When financial schemes began to crumble, the CEO of subprime auto lender Tricolor took a striking approach: prosecutors say he made off with millions in bonuses while the company was secretly falling apart.

The Fraud Scheme Unraveled

According to a federal indictment, Daniel Chu, founder and CEO of Tricolor, orchestrated what prosecutors describe as “systemic fraud” spanning approximately seven years through 2025. The core scheme involved creating roughly $800 million in fictitious collateral by double-pledging identical assets across multiple loan agreements. Employees were reportedly instructed to manually manipulate records, making delinquent loans appear qualified to serve as collateral.

Bonus Extraction at the Moment of Collapse

In mid-August, as the fraudulent underpinnings became impossible to conceal, Chu instructed Chief Financial Officer Jerome Kollar to transfer the final two portions of his $15 million annual compensation package on August 19 and 20. The total payout: $6.25 million. Court filings indicate Chu immediately deployed portions of these funds to acquire a multi-million-dollar residential property in Beverly Hills, California.

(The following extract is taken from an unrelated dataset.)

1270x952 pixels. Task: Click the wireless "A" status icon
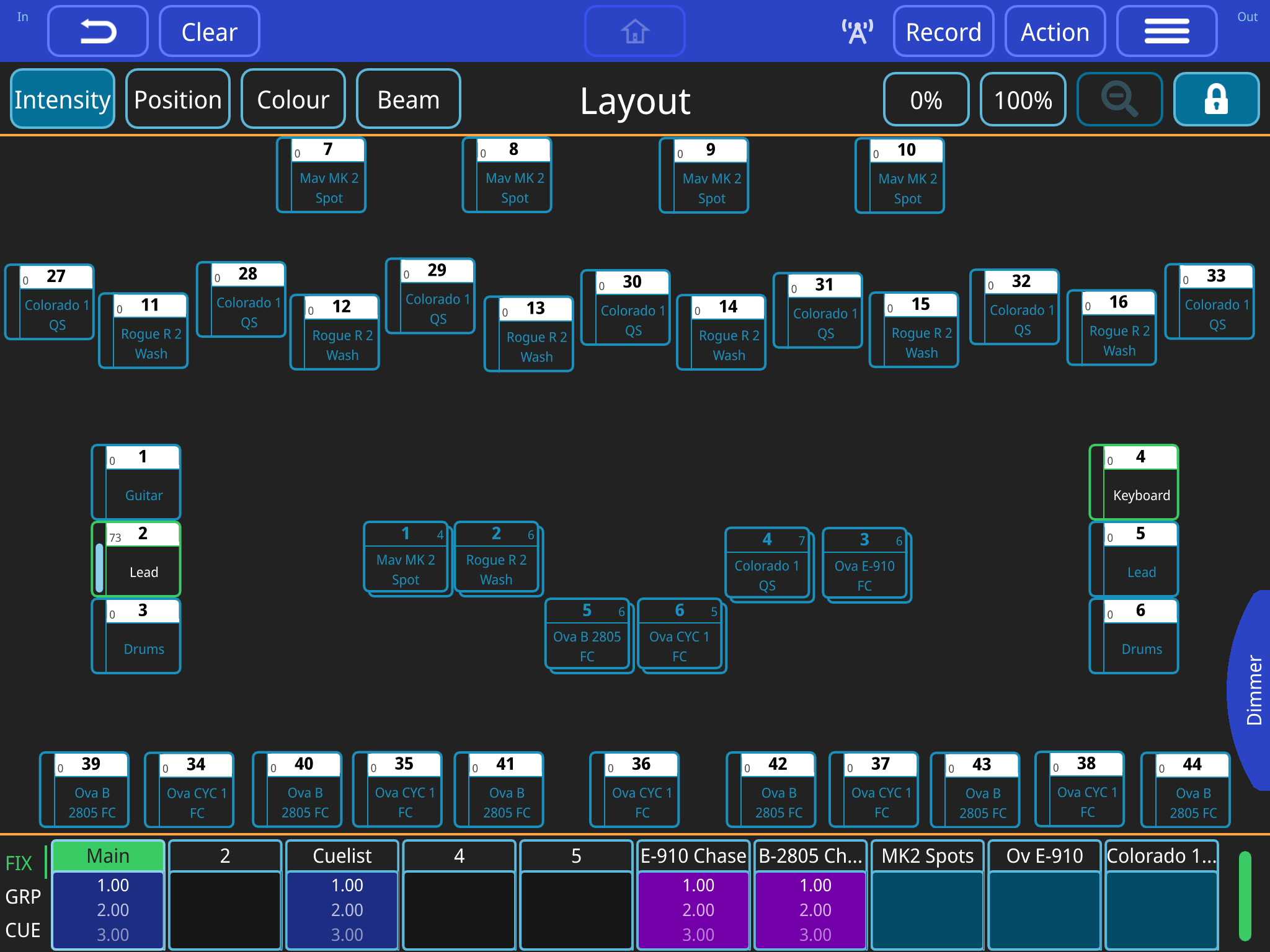tap(857, 31)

Within days, Tricolor placed over 1,000 employees on unpaid leave. By September 10, the company had filed for bankruptcy protection.

From Deflection to Panic

Secret recordings obtained by prosecutors captured conversations in August among Chu, his CFO, and chief operating officer discussing tactics to forestall creditor action. According to the indictment, Chu considered fabricating a connection to a Trump administration loan relief program as cover for the manipulated data. When that approach proved insufficient, he pivoted to another strategy: threatening lenders by suggesting their negligence in identifying red flags could expose them to liability, potentially extracting a settlement to keep Tricolor operational.

In these recorded exchanges, Chu made a notable comparison. Drawing on the cautionary tale of Enron—the energy corporation that imploded in 2001 following disclosure of accounting fraud—Chu suggested that invoking the scandal’s name would “raise the blood pressure of the lender.” The parallel was deliberate: Tricolor’s executives appeared to view Enron’s notoriety as a pressure tactic rather than a cautionary precedent.

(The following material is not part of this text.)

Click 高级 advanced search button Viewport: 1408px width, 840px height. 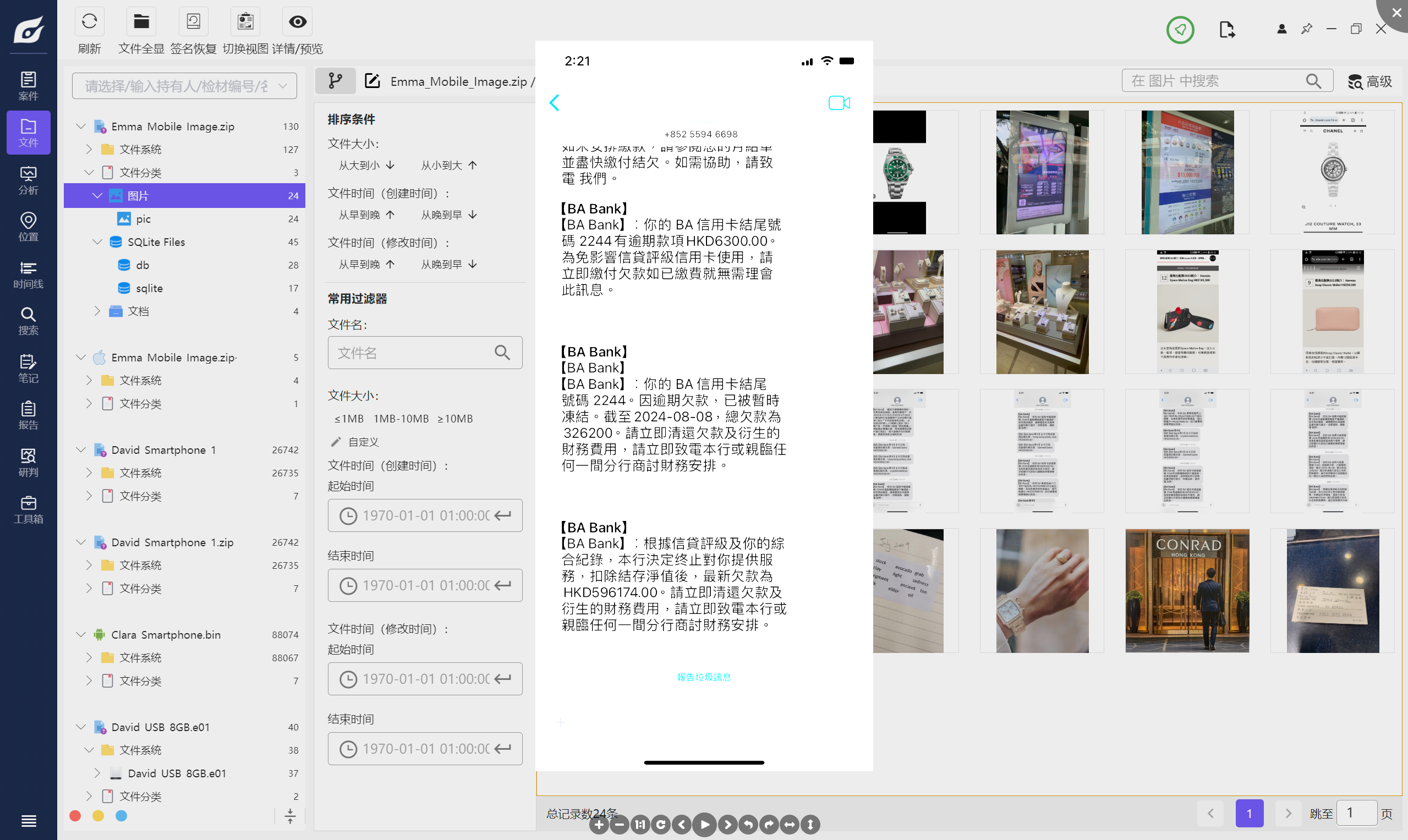click(1369, 81)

Systemic Financial Risk Emerges

The rapid failure of Tricolor was part of a cascade of defaults that shook U.S. banking in fall 2025, raising questions about undetected vulnerabilities within the American financial system. Major lending institutions including JPMorgan Chase, Barclays, and Fifth Third Bank disclosed losses attributable to the borrower. The extent of exposure across the banking sector suggests that Tricolor’s $800 million fraud may have had ripple effects far beyond a single company’s collapse.

The indictment remains unsealed, with prosecutors continuing their case against Chu. His legal representatives have not yet commented on the allegations.